In the 2020 season, Bennett threw three interceptions and Georgia went scoreless in the second half in a 41-24 loss. In the SEC title game, Georgia lost by the same score and Bennett threw two more interceptions. Generally, his limitations were exposed when Georgia got down and needed to come from behind.
Much will be made about what Bennett isn’t — an NFL prospect, an oversized physical individual or possessor of the most arm talent. But coaches who’ve faced him spend a lot of time gushing about what he is — efficient, smart and athletic. “He is fast,” said one coach. “He’s much faster than people give credit for.”
There are drawbacks. His height — listed generously at 5-foot-11 — leaves him susceptible to batted balls. Even with his downfield success against Michigan, there’s going to be a mentality of slowing down Georgia’s elite tailbacks and forcing him to make plays with his arm.
“The more you take those guys away and make him play quarterback, the better chance you have of winning,” another coach said.
Also looming is what happens if Bennett struggles in the first half or Georgia falls behind. Could we see a reverse scenario where Smart makes a quarterback switch to JT Daniels in the national title game, much like Saban famously did against Georgia in the 2017 season?
Can Alabama stop Georgia's tight ends?
Coaches are gushing about Georgia freshman Brock Bowers in rare terms. He’s a 6-foot-4, 230-pound tight end who has emerged as, perhaps, the most integral and explosive weapon in Georgia’s offense.
“When we played them, he was the wide receiver that we had to stop,” a coach said. “He’s a legit dude. He’s not Kyle Pitts, but he’s a special kind of guy in that next tier, like Travis Kelce of the Chiefs.”
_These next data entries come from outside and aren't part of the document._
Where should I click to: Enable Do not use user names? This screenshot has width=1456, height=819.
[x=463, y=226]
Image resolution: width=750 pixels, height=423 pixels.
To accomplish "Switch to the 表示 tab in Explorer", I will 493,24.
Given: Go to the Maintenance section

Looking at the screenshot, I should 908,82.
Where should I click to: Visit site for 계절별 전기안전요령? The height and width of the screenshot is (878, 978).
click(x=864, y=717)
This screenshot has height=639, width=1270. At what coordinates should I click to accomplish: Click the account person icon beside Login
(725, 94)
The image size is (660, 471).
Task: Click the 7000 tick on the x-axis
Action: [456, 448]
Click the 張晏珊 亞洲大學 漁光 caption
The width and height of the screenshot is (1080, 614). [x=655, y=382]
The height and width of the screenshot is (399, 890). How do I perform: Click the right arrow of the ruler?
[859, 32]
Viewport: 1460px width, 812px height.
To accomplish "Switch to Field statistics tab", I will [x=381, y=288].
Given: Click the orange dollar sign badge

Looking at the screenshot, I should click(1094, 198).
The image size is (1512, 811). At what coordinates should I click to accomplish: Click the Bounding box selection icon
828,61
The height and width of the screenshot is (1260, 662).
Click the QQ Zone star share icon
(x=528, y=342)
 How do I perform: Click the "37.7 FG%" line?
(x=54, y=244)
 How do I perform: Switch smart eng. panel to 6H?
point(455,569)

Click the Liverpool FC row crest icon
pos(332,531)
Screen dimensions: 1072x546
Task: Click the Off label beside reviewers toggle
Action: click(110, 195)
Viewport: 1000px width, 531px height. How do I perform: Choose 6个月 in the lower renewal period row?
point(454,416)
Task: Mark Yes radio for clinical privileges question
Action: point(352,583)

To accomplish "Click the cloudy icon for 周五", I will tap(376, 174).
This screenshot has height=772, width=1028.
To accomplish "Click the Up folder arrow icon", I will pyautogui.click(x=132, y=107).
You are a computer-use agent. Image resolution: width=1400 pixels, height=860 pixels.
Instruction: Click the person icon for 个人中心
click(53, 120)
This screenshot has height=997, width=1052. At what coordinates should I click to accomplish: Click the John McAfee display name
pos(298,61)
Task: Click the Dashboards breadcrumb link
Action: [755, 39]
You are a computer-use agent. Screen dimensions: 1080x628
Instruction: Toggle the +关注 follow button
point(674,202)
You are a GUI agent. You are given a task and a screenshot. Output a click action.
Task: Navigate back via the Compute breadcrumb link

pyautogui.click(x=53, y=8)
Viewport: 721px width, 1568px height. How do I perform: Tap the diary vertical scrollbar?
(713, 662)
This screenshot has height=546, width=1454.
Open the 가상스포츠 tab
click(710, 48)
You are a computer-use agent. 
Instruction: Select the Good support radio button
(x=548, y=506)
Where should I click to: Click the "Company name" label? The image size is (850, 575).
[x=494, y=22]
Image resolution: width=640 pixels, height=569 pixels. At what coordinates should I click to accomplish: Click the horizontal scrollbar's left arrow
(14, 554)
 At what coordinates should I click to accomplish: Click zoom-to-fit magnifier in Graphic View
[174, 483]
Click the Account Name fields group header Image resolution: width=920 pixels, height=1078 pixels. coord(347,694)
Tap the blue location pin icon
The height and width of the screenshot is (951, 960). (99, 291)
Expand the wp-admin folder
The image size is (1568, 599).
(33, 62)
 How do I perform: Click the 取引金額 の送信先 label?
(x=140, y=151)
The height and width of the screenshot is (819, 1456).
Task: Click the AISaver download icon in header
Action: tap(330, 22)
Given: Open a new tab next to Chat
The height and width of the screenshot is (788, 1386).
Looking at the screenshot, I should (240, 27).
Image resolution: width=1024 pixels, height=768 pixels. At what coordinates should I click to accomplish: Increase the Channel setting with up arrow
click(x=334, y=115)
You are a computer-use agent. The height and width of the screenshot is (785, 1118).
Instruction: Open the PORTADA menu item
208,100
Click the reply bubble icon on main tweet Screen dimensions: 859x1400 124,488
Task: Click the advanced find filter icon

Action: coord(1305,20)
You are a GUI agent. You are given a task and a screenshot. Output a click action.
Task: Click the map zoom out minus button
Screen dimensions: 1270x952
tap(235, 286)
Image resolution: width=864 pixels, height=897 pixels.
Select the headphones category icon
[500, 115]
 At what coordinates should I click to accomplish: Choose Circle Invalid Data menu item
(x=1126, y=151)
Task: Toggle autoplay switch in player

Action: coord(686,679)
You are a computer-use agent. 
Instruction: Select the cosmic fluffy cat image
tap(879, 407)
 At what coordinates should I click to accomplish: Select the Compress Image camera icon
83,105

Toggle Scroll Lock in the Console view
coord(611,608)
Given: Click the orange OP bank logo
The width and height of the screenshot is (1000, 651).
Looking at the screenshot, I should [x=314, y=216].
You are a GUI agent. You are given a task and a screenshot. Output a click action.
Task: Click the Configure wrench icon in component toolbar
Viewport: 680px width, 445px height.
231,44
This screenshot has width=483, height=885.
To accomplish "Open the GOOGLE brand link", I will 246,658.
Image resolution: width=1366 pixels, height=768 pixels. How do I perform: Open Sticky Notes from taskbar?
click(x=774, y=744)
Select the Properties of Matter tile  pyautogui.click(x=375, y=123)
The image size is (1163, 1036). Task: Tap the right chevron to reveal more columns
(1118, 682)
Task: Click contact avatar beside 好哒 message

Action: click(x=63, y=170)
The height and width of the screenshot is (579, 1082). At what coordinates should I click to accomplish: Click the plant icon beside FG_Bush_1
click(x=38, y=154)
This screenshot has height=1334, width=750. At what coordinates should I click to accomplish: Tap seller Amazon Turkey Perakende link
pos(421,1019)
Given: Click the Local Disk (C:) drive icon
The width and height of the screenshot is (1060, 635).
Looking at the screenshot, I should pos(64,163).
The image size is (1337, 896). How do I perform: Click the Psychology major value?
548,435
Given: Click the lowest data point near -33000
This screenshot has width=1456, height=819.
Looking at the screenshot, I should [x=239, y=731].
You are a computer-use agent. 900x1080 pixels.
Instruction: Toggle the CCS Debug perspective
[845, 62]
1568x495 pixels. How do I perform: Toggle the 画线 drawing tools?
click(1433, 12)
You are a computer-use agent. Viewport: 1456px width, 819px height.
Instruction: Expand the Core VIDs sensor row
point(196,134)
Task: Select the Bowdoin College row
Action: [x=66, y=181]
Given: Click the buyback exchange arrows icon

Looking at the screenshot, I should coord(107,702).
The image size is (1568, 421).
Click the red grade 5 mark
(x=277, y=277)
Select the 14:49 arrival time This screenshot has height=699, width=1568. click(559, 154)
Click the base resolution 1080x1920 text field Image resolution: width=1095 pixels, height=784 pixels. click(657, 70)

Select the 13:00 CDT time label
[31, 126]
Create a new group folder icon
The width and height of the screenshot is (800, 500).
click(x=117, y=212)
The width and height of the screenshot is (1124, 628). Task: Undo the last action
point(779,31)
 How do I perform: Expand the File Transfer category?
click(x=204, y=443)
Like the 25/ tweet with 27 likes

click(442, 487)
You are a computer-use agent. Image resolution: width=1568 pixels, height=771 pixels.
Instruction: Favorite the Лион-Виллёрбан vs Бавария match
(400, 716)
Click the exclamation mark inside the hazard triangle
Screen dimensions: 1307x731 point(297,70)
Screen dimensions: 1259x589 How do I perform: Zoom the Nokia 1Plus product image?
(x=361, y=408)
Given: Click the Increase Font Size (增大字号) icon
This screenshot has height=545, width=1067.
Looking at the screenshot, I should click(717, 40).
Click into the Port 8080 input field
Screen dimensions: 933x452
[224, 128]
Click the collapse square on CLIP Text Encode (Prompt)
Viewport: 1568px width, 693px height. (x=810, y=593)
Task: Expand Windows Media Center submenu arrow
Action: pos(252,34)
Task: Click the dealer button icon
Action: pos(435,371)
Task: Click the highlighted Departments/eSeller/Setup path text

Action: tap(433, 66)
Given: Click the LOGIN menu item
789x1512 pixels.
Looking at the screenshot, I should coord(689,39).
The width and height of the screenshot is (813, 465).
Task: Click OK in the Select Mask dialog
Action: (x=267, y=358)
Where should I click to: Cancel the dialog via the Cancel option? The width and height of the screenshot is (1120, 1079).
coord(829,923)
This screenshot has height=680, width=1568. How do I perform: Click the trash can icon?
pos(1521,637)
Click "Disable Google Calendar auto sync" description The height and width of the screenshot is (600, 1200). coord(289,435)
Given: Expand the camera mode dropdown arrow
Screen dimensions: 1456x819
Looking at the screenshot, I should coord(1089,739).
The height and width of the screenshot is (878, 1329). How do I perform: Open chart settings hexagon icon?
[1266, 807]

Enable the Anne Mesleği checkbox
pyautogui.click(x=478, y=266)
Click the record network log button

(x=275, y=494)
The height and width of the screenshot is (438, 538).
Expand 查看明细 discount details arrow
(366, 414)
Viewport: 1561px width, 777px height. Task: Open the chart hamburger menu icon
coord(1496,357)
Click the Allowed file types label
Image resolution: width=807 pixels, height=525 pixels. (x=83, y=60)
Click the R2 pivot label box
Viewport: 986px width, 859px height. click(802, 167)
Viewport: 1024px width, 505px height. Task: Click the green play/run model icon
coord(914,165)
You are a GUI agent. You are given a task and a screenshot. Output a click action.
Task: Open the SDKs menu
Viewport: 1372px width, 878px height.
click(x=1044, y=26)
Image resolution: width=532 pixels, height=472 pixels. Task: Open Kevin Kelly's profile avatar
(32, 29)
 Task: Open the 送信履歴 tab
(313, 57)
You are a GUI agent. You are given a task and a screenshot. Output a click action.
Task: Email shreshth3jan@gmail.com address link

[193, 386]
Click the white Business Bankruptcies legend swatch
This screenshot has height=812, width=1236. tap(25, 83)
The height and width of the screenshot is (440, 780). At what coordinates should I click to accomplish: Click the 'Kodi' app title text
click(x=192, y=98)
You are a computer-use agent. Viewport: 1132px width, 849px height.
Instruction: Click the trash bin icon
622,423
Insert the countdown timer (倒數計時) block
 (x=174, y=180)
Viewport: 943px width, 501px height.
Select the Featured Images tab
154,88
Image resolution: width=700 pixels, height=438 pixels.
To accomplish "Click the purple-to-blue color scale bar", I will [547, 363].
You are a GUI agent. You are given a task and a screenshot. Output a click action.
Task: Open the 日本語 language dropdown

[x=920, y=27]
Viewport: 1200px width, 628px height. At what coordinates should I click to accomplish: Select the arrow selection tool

Bowers is a scheme nightmare, and he'll be magnified as Georgia’s offense opens up with field-stretching wide receiver George Pickens continuing to emerge as a bigger threat. He caught three balls for 50 yards combined in games against Alabama and Michigan. He’s not a focus, but still a threat.
One coach said the combination of Pickens’ ability to go over-the-top, and Bowers and Georgia’s other outlandishly gifted tight end — 6-foot-7, 265-pound Darnell Washington — running seams to the boundary looms as a dangerous combination.
“I haven’t seen anyone stop him yet, and that’s saying a lot for a young guy,” a coach said of Bowers. “You watch him last week in 12 personnel in the slot to the boundary and they run him on a vertical seam, and he’s running away from guys.”
After UGA targeted Bowers 16 times in the SEC title game, expect Saban to have a wrinkle or two ready to slow him down.